• _RECORD EXCERPTS_
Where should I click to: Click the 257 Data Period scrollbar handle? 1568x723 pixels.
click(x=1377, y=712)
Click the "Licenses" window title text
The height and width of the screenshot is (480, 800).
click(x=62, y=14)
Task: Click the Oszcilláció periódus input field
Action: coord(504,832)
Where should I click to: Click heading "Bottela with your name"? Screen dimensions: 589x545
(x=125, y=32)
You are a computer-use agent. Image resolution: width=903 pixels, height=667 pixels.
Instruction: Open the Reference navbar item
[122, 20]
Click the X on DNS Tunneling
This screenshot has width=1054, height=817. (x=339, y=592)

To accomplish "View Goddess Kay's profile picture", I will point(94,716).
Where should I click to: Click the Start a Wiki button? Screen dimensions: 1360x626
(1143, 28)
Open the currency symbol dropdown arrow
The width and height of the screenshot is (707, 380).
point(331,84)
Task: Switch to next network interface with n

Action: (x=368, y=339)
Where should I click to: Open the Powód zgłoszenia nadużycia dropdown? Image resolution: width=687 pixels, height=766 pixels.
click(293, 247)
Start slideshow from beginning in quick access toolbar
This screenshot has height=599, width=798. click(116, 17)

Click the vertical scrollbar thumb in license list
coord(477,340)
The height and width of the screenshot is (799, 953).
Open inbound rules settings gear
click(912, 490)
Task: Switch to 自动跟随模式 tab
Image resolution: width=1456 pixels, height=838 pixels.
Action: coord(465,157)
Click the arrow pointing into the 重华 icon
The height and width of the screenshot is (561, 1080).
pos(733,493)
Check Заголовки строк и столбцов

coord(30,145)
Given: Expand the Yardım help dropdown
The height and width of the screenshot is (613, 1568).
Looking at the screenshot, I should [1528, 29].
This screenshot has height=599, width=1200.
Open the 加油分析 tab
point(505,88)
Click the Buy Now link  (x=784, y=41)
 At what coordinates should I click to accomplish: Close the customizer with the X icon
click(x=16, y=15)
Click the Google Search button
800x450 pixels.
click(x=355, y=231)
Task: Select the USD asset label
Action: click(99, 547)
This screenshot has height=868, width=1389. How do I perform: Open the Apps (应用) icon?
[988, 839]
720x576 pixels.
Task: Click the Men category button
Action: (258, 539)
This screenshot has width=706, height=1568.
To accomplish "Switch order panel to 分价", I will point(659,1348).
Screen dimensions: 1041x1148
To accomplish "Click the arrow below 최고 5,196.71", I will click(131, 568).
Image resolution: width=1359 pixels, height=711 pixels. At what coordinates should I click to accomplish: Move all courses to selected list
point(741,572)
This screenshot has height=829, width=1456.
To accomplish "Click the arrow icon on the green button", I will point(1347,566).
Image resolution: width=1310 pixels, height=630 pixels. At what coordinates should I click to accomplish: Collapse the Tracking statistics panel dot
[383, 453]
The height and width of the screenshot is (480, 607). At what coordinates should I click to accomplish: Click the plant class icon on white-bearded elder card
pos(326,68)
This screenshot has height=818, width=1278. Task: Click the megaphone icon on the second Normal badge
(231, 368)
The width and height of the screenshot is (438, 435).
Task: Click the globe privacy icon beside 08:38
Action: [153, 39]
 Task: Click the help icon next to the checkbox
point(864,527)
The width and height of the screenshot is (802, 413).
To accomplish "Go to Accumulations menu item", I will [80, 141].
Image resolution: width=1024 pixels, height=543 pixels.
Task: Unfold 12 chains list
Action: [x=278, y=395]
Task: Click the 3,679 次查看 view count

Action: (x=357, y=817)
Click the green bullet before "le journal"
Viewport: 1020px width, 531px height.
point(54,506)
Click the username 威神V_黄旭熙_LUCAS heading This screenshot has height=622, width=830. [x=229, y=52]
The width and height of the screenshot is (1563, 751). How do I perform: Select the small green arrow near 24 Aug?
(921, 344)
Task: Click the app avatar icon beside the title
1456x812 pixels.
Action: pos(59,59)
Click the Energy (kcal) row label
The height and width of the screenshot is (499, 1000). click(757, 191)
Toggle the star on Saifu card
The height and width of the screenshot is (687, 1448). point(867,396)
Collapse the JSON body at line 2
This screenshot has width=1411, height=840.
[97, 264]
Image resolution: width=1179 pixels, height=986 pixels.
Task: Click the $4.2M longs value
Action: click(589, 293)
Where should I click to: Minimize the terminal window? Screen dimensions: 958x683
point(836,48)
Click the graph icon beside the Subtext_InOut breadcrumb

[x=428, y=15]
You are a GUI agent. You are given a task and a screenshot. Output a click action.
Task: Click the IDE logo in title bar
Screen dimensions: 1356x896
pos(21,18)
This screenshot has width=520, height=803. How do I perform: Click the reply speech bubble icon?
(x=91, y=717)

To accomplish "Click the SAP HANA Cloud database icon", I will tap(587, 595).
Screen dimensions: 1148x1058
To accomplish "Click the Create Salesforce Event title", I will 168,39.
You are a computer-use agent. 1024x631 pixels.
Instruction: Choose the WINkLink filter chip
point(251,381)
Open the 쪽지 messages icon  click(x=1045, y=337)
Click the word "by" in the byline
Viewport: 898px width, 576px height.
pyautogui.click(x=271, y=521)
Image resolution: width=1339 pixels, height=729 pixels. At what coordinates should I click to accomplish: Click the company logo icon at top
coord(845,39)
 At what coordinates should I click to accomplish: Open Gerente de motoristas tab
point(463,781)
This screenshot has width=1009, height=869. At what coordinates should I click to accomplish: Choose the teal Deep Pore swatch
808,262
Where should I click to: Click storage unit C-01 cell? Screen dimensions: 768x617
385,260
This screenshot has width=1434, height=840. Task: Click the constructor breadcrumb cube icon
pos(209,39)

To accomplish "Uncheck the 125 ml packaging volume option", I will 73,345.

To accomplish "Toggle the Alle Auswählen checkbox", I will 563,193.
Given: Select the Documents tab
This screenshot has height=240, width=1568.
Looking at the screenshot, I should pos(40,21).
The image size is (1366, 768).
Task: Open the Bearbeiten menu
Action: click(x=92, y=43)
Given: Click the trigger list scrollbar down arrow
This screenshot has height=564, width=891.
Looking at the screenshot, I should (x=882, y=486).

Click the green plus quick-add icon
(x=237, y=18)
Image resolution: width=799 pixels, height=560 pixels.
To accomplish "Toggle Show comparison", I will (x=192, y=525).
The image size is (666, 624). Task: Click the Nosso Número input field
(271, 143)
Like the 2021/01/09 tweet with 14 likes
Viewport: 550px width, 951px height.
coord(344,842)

• _DIRECTIONS_
Please pick out each line of the items above that contains the word "agent" and copy those lines.

• _WRITTEN ANSWER_
You are a computer-use agent. Image resolution: width=903 pixels, height=667 pixels.
You are a GUI agent. You are given a task and a screenshot. Output a click action.
You are a computer-use agent. 1024x631 pixels.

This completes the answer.